D'abord, la liberté ivre, les passions qui s'entrechoquent dans la nuit orageuse qu'illuminent de loin en loin d'éblouissants éclairs,--crises d'amour et d'extase, visions de l'Éternel. Années du Caucase, de Sébastopol, années de jeunesse tumultueuse et inquiète... Puis, la grande accalmie des premières années du mariage. Le bonheur de l'amour, de l'art, de la nature,--_Guerre et Paix_. Le plein jour du génie, qui enveloppe tout l'horizon humain et le spectacle de ces luttes, qui pour l'âme sont déjà du passé. Il les domine, il en est maître; et déjà elles ne lui suffisent plus. Comme le prince André, il a les yeux tournés vers le ciel immense qui luit au-dessus d'Austerlitz. C'est ce ciel qui l'attire:
_Il y a des hommes aux ailes puissantes, que la volupté fait descendre au milieu de la foule, où leurs ailes se brisent: moi, par exemple. Ensuite, on bat de son aile brisée, on s'élance vigoureusement, et l'on retombe de nouveau. Les ailes seront guéries. Je volerai très haut. Que Dieu m'aide[307]!_
Ces paroles sont écrites, au milieu du plus terrible orage, celui dont les _Confessions_ sont le souvenir et l'écho. Tolstoï a été plus d'une fois rejeté sur le sol, les ailes fracassées. Et toujours il s'obstine. Il repart. Le voici qui plane dans «le ciel immense et profond», avec ses deux grandes ailes, dont l'une est la raison et l'autre est la foi. Mais il n'y trouve pas le calme qu'il cherchait. Le ciel n'est pas en dehors de nous. Le ciel est en nous. Tolstoï y souffle ses tempêtes de passions. Par là il se distingue des apôtres qui renoncent: il met à son renoncement la même ardeur qu'il mettait à vivre. Et c'est toujours la vie qu'il étreint, avec une violence d'amoureux. Il est «fou de la vie». Il est «ivre de la vie». Il ne peut vivre sans cette ivresse[308]. Ivre de bonheur et de malheur, à la fois. Ivre de mort et d'immortalité[309]. Son renoncement à la vie individuelle n'est qu'un cri de passion exaltée vers la vie éternelle. Non, la paix qu'il atteint, la paix de l'âme qu'il invoque, n'est pas celle de la mort. C'est celle de ces mondes enflammés qui gravitent dans les espaces infinis. Chez lui, la colère est calme[310], et le calme est brûlant. La foi lui a donné des armes nouvelles pour reprendre, plus implacable, le combat que, dès ses premières oeuvres, il ne cessait de livrer aux mensonges de la société moderne. Il ne s'en tient plus à quelques types de romans, il s'attaque à toutes les grandes idoles: hypocrisies de la religion, de l'État, de la science, de l'art, du libéralisme, du socialisme, de l'instruction populaire, de la bienfaisance, du pacifisme[311]... Il les soufflette, il s'acharne contre elles.

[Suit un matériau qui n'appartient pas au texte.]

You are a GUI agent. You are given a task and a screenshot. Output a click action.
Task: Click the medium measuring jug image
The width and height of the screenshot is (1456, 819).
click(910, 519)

Le monde voit, de loin en loin, de ces apparitions de grands esprits révoltés, qui, comme Jean le Précurseur, lancent l'anathème contre une civilisation corrompue. La dernière de ces apparitions avait été Rousseau. Par son amour de la nature[312], par sa haine de la société moderne, par sa jalouse indépendance, par sa ferveur d'adoration pour l'Évangile et pour la morale chrétienne, Rousseau annonce Tolstoï, qui se réclamait de lui: «Telles de ses pages me vont au coeur, disait-il, je crois que je les aurais écrites[313].»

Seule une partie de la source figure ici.